= Beginning of Section =

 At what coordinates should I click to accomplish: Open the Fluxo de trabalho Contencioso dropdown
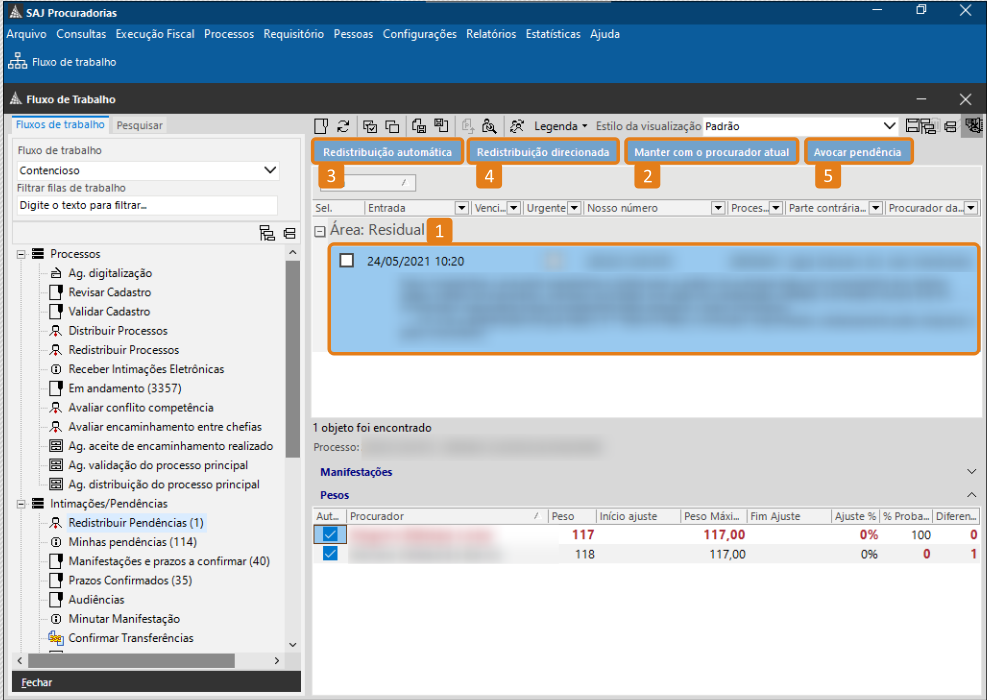[269, 171]
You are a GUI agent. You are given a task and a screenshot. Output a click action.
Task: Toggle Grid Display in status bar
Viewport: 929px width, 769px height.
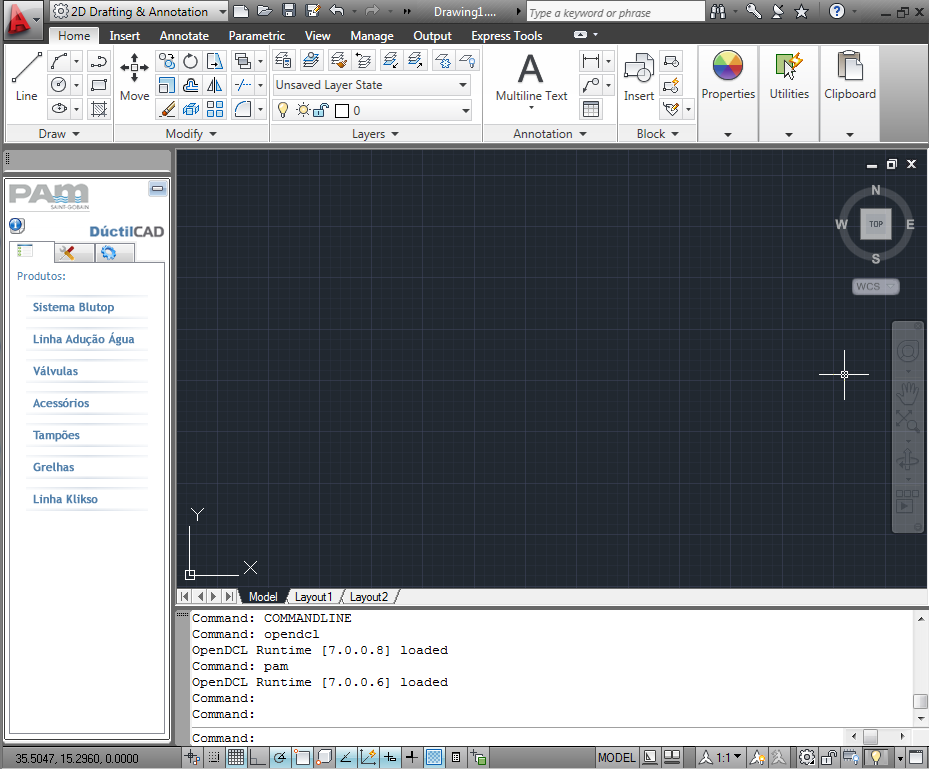click(x=235, y=757)
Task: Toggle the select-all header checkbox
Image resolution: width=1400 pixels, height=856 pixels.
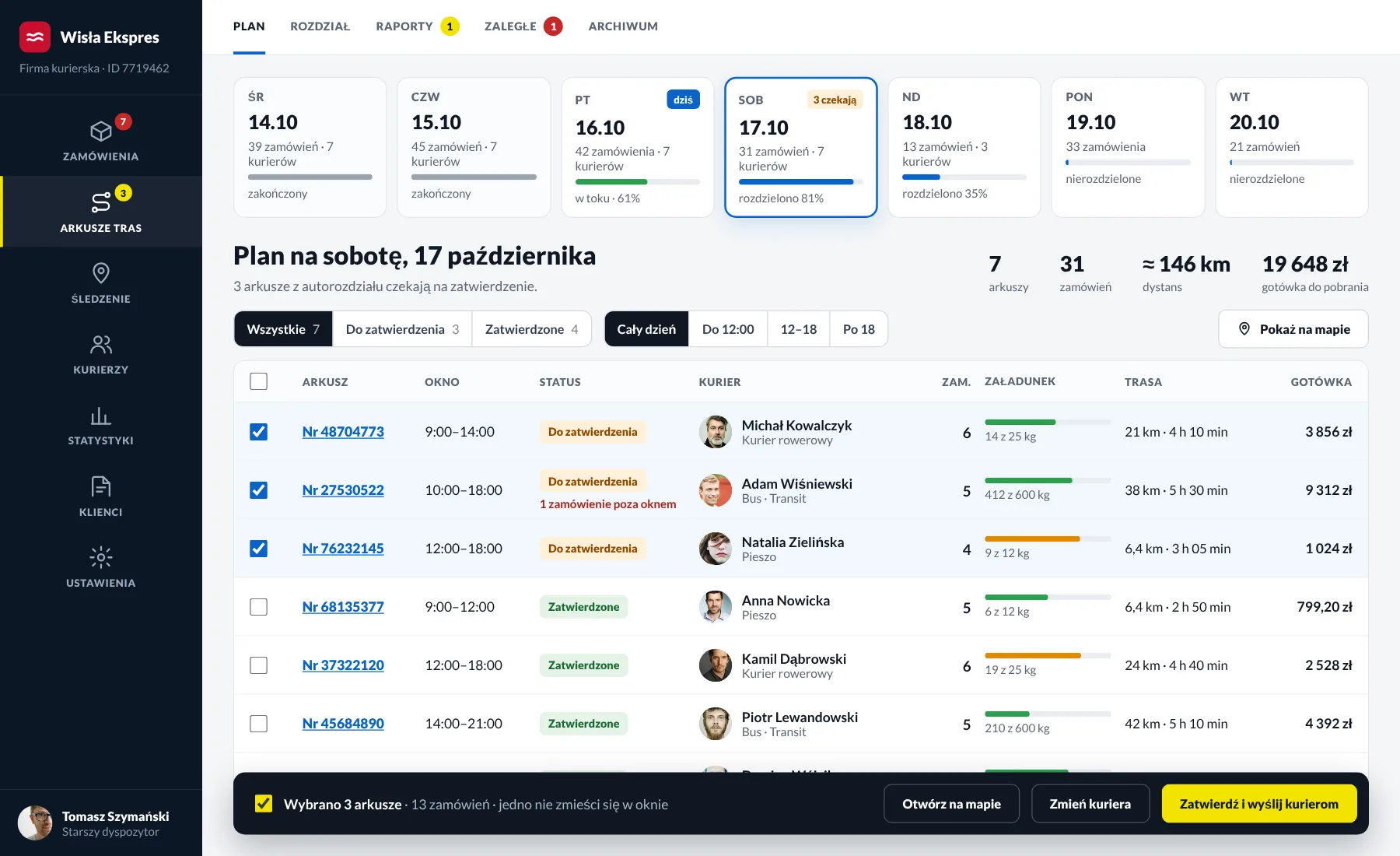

= End of Section =

# Goal of the exercise
Reproduce the material word for word. Any pictures should be left out of the copy.

# Reply to the exercise
 At what coordinates should I click to accomplish: Open the Fluxo de trabalho Contencioso dropdown
[269, 171]
You are a GUI agent. You are given a task and a screenshot. Output a click action.
Task: Toggle Grid Display in status bar
Viewport: 929px width, 769px height.
click(x=235, y=757)
Task: Toggle the select-all header checkbox
Image resolution: width=1400 pixels, height=856 pixels.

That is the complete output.